# Request
Convert the data below into a JSON list of strings, with one string per line and blank lines omitted. Leave the pictures out.

.....

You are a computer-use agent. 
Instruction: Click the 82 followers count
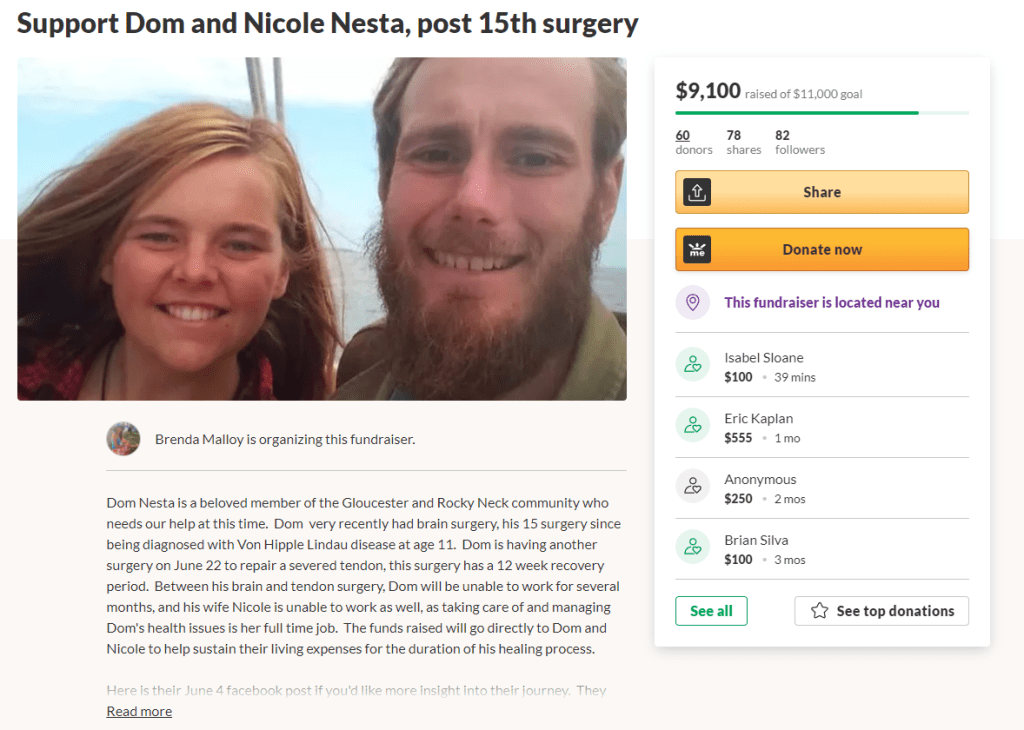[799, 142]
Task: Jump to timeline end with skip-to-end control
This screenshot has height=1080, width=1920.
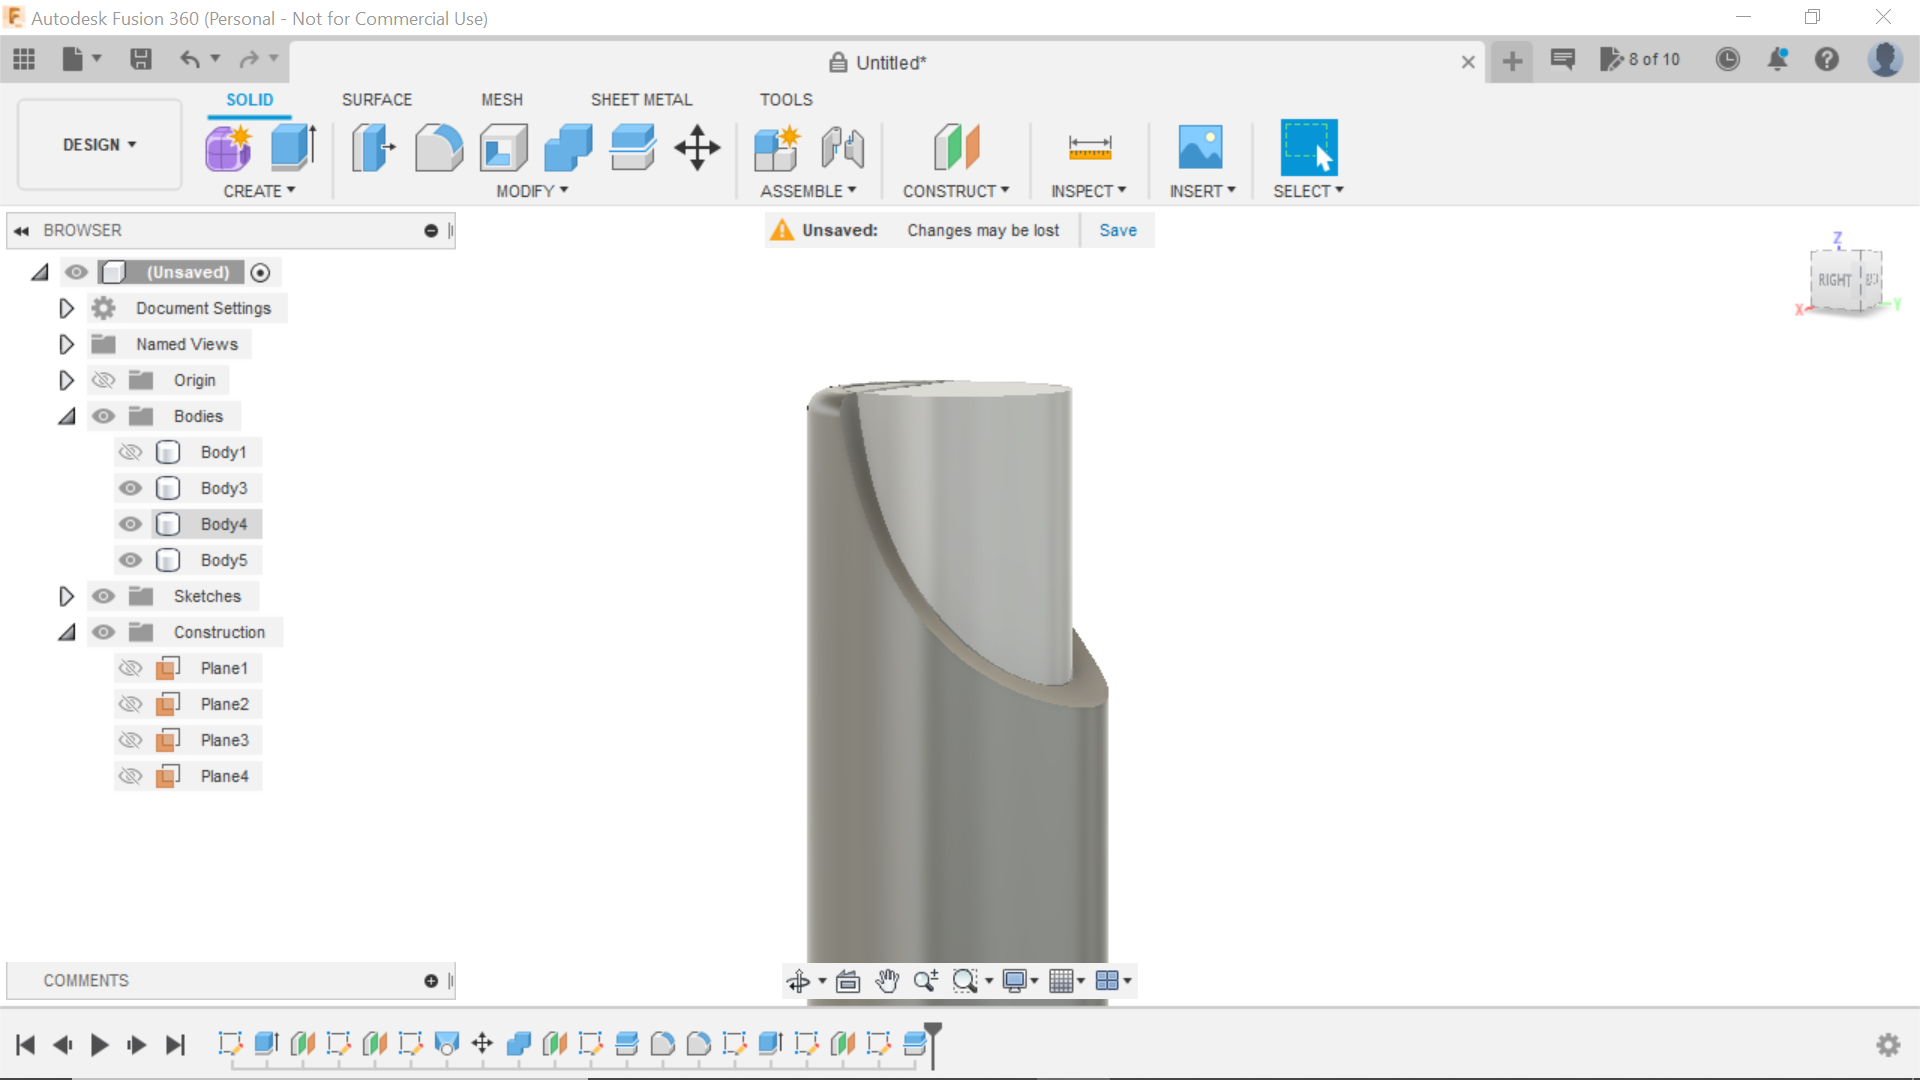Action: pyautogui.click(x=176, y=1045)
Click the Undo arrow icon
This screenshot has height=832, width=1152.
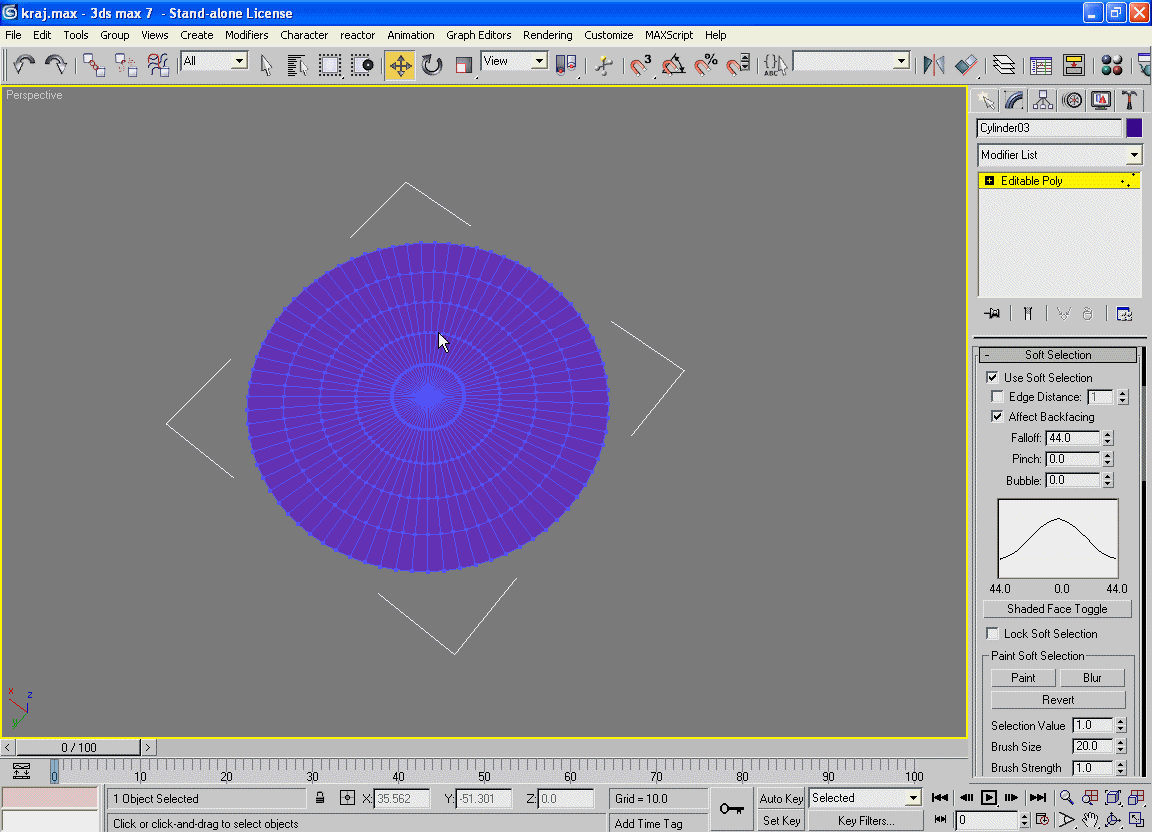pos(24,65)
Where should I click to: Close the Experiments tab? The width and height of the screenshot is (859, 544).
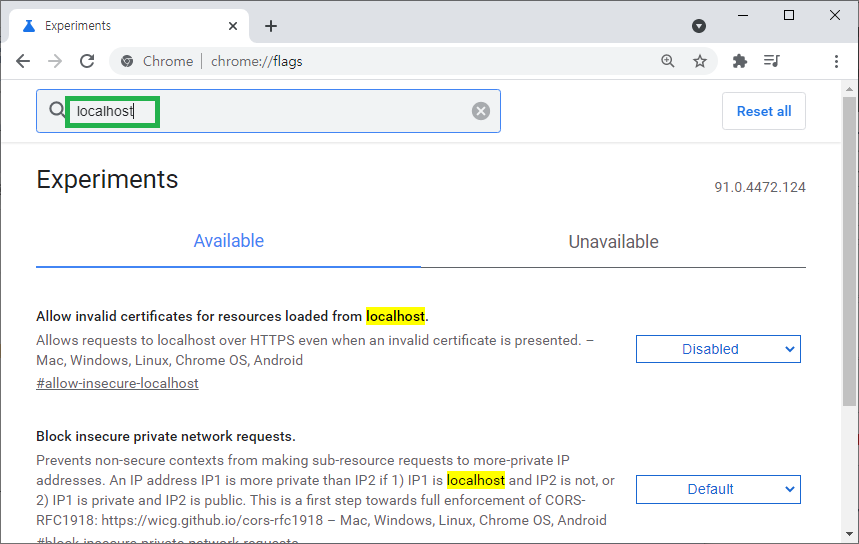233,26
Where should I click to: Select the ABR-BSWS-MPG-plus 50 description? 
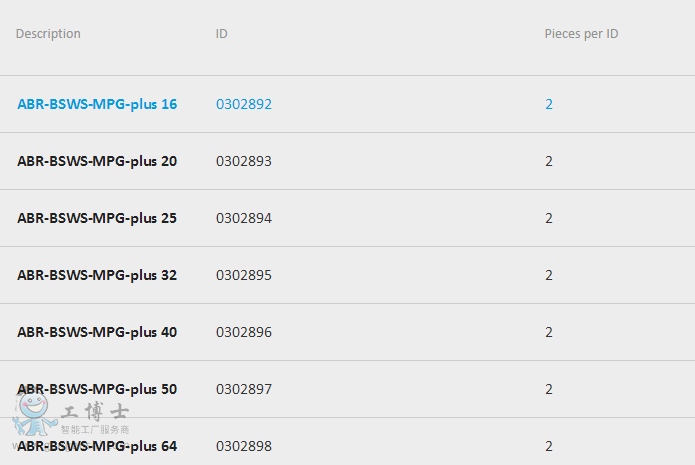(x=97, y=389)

.....

# Answer to the problem
[
  "You are a computer-use agent. ",
  "Instruction: Click the 82 followers count",
  "[799, 142]",
  "Task: Jump to timeline end with skip-to-end control",
  "This screenshot has height=1080, width=1920.",
  "Action: pyautogui.click(x=176, y=1045)",
  "Click the Undo arrow icon",
  "This screenshot has height=832, width=1152.",
  "pos(24,65)",
  "Where should I click to: Close the Experiments tab? The width and height of the screenshot is (859, 544).",
  "233,26",
  "Where should I click to: Select the ABR-BSWS-MPG-plus 50 description? ",
  "(x=97, y=389)"
]